23. A system for encoding voice with integrated noise suppression,
comprising:
a sampler which converts an analog audio signal into frames of
time-domain audio samples;
a detector operatively coupled to the sampler for determining
presence or absence of speech in a current frame;
a transformer operatively coupled to the sampler for transforming
the frame of time-domain audio samples to a frequency-domain
representation;
a noise model adapter operatively associated with the voice
activity detetor and the transformer for updating a noise model
using a current frame if the voice activity detector determines
there is an absence of speech;
a transformer and filter creator operatively coupled to the
transformer and the noise model adapter to convert between a domain
of the noise model adapter and the frequency-domain representation
and to create a noise suppression filter;
a spectral estimator operatively coupled to the transformer and the
noise model adaptor to remove noise characteristics from the
frequency-domain representation of the current frame using the
noise suppression filter; and
an encoder transformer coupled to the spectral estimator for
transforming the frequency-domain representation of the current
frame, having noise characteristics removed, into a frame of
encoded bits.
24. A method of suppressing noise in a voice encoder, comprising
the steps of:
converting a received analog audio signal into frames of
time-domain audio samples;
determining presence or absence of speech in a current frame of the
time-domain audio samples;
transforming the frame time-domain audio samples to a
frequency-domain representation;
updating a noise model using the transformed current frame if there
is an absence of speech
creating a noise suppression filter from the frequency-domain
representation; and
removing noise characteristics from the frequency-domain
representation of the current frame using the noise suppression
filter and developing a set of spectral magnitudes.

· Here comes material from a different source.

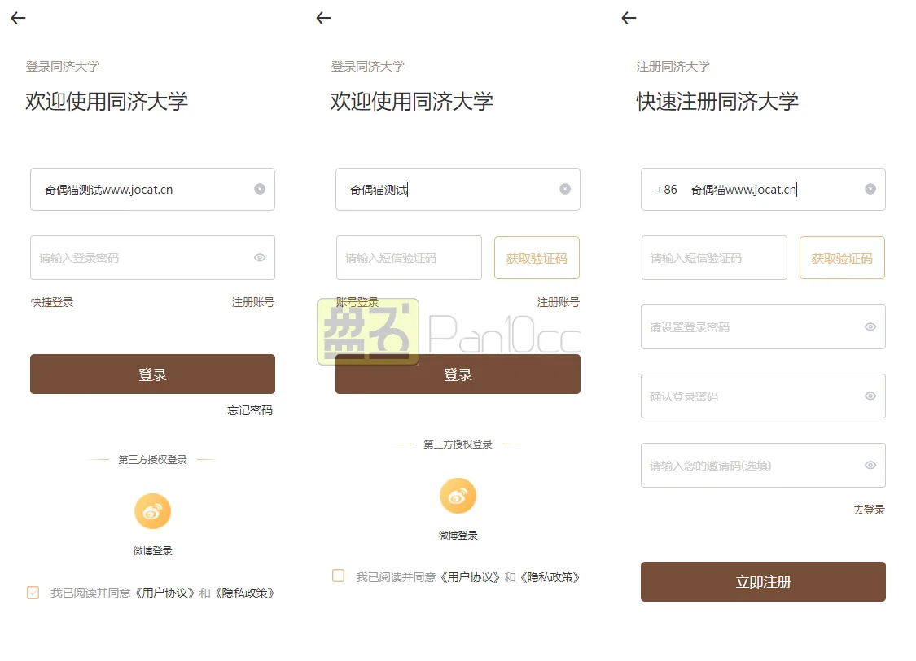Screen dimensions: 916x661
Task: Click the back arrow on the left screen
Action: tap(18, 18)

25. The method of claim 24 wherein said transforming step uses a
Discrete Fourier Transform (DFT) that computes a complex spectrum
at uniformly spaced discrete frequency points from the frame of
audio samples.
26. The method of claim 25 wherein said DFT is computed with a Fast
Fourier Transform.
27. The method of claim 24 wherein the transforming step develops a
sampled PSD estimate and wherein the creating step uses:
a transform pair for converting between the domain of the noise
model and the domain of the sampled PSD estimate;
a variance reducer for smoothing the sampled PSD estimate of the
current frame; and
a filter creator for computing a noise suppression filter.

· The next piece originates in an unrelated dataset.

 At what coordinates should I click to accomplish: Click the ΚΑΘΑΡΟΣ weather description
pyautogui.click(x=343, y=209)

28. The method of claim 27 wherein the filter creator computes said
noise suppression filter using the PSD estimate of noise and the
PSD estimate of the current frame.
29. The method of claim 27 wherein the variance reducer smooths the
PSD estimate of the current frame in the frequency domain before
being used to compute the noise suppression filter.
30. The method of claim 29 wherein the variance reducer smooths the
PSD estimate of the current frame using a moving average filter
operating on the PSD estimate.
31. The method of claim 24 wherein the updating step stores a
vector of noise model parameters.
32. The method of claim 31 wherein the noise model parameters are
stored in the same format as a sampled PSD estimate of the current
audio frame developed in the transforming step.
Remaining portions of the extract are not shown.